:: Problem to work on ::
Within the data below, count the lines that include the word "agent". Provide the number and nothing further.

○ ○ ○ ○ ○ ○ ○

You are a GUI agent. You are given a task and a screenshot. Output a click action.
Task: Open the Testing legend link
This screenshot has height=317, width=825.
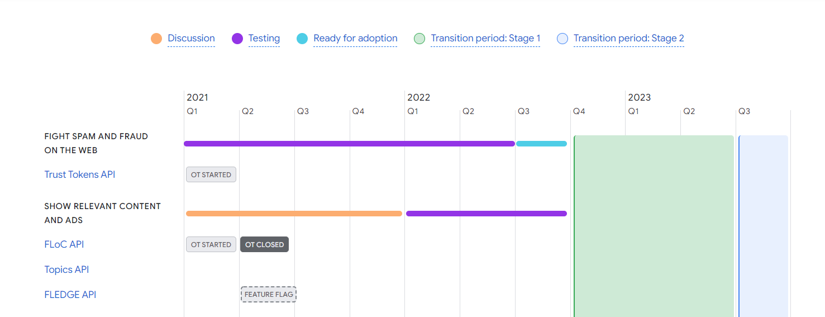[264, 39]
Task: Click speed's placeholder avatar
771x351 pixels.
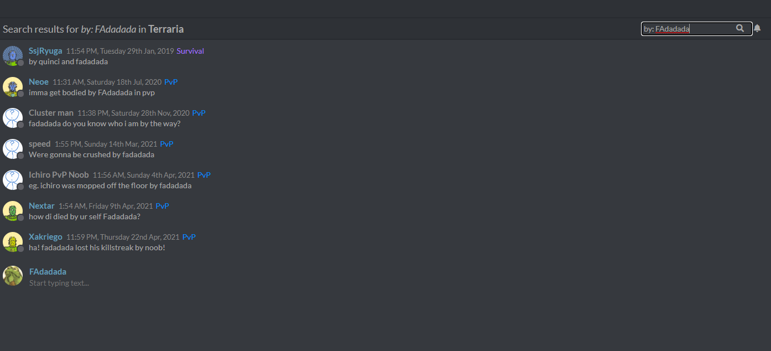Action: pos(13,149)
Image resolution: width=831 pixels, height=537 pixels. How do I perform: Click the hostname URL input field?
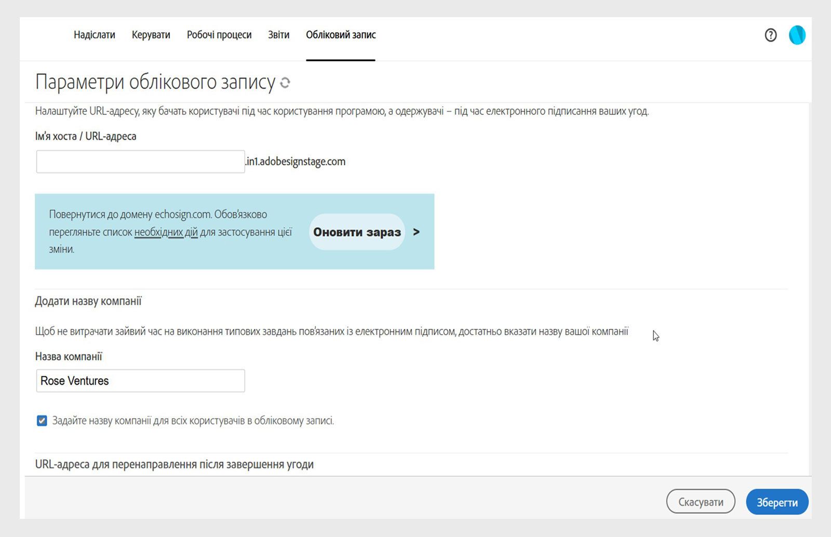[140, 162]
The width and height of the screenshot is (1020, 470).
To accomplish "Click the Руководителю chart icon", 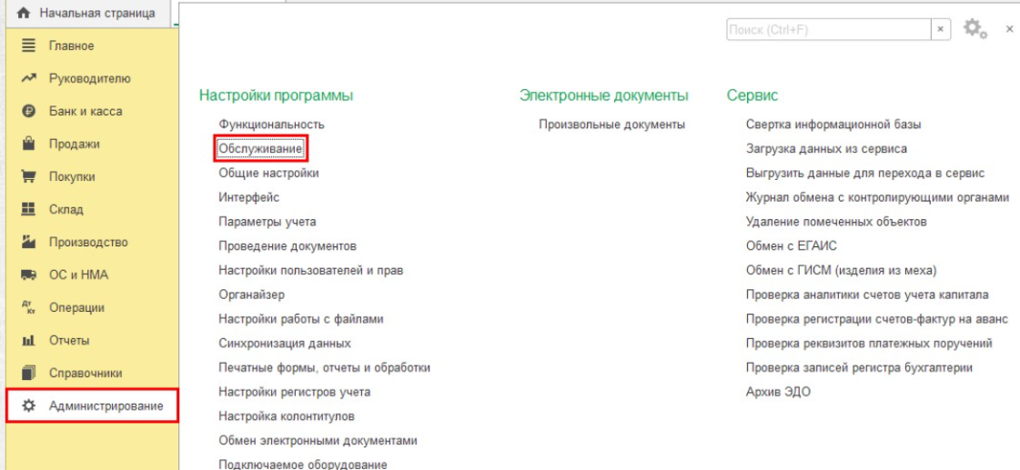I will pyautogui.click(x=28, y=79).
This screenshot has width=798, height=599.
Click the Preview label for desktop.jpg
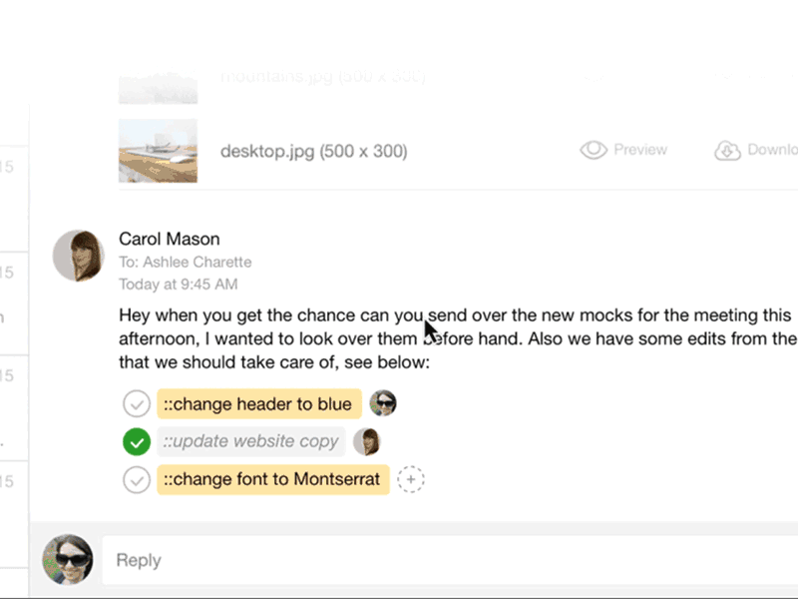[640, 150]
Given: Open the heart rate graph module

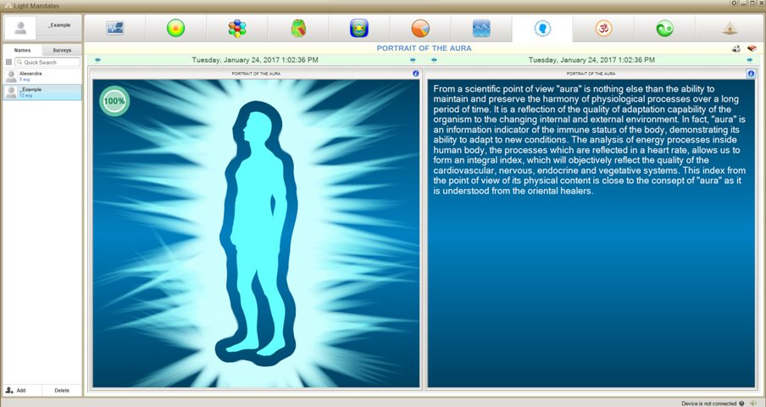Looking at the screenshot, I should 114,28.
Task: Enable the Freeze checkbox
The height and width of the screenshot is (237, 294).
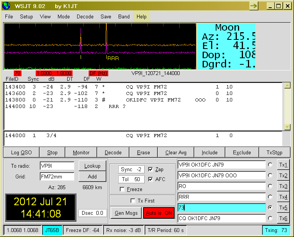Action: (122, 189)
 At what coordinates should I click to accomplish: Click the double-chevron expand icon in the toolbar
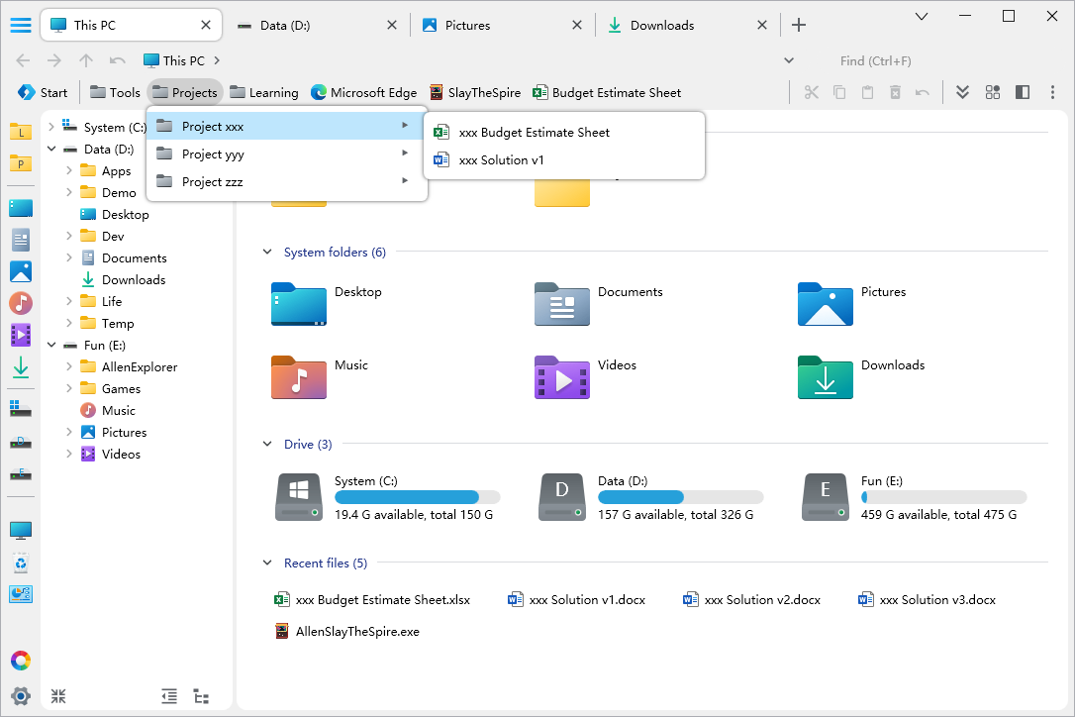[962, 92]
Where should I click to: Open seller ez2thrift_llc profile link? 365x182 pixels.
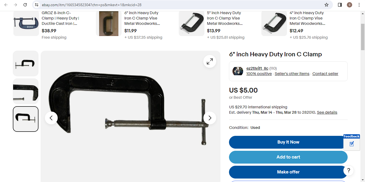click(x=257, y=68)
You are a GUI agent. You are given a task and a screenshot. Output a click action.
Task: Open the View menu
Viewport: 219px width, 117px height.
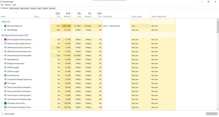point(15,5)
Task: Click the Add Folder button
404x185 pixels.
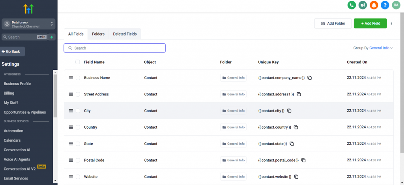Action: click(x=333, y=24)
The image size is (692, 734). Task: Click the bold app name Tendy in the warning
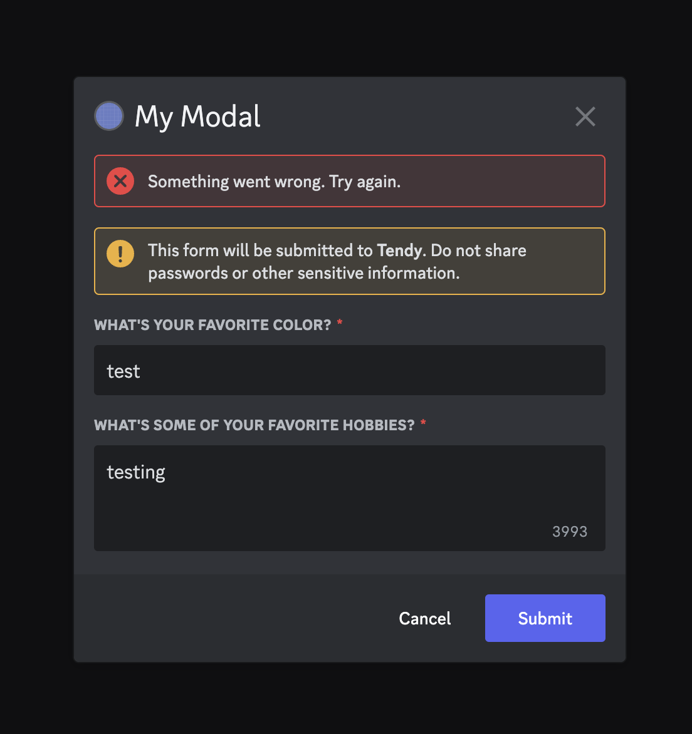point(400,251)
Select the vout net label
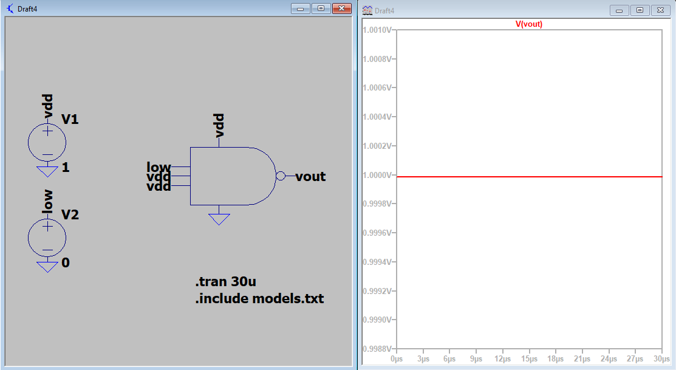The height and width of the screenshot is (370, 676). 310,177
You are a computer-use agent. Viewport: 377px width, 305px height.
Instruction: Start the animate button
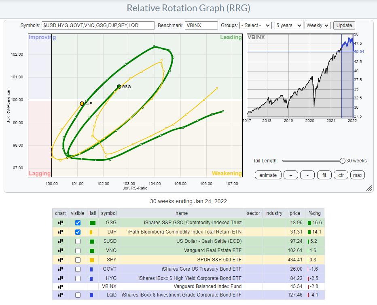[x=268, y=175]
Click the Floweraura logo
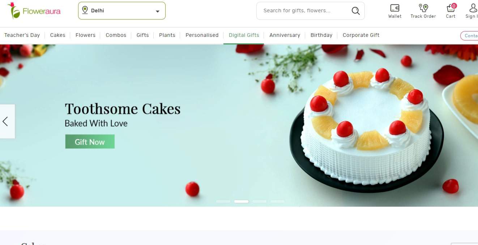Screen dimensions: 478x245 (x=34, y=10)
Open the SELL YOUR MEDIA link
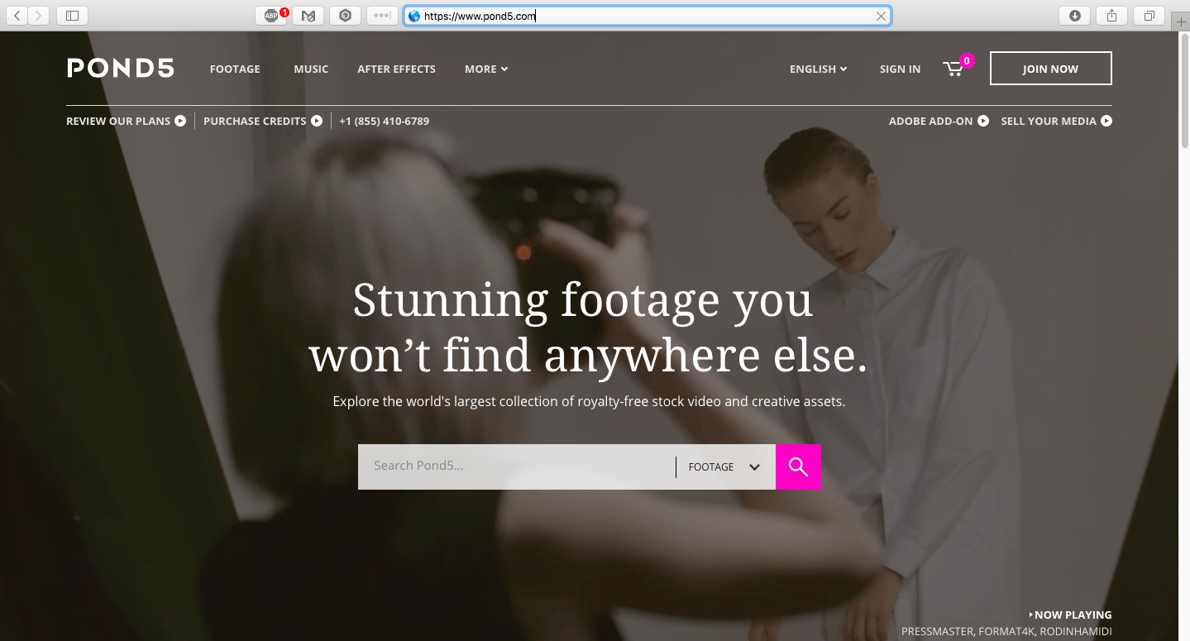The image size is (1190, 641). click(1056, 122)
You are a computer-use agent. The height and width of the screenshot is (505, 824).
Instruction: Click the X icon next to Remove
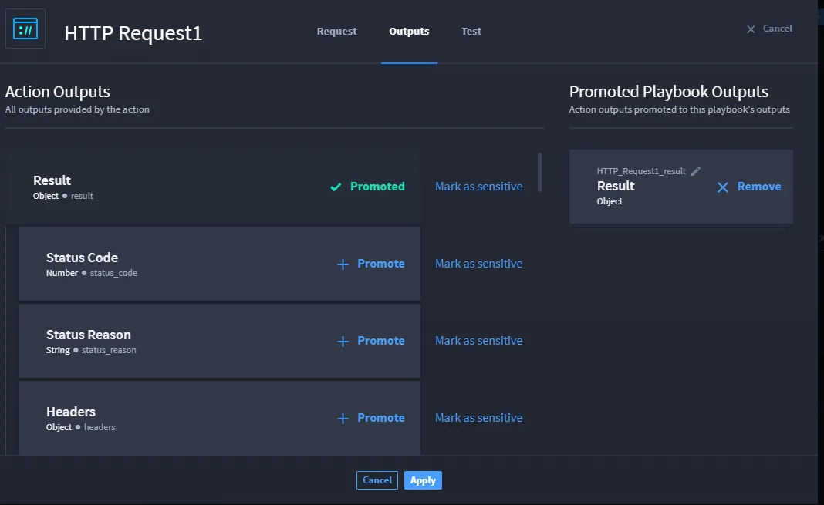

○ ○ ○ ○ ○ ○ ○

:: Completed exercise ::
4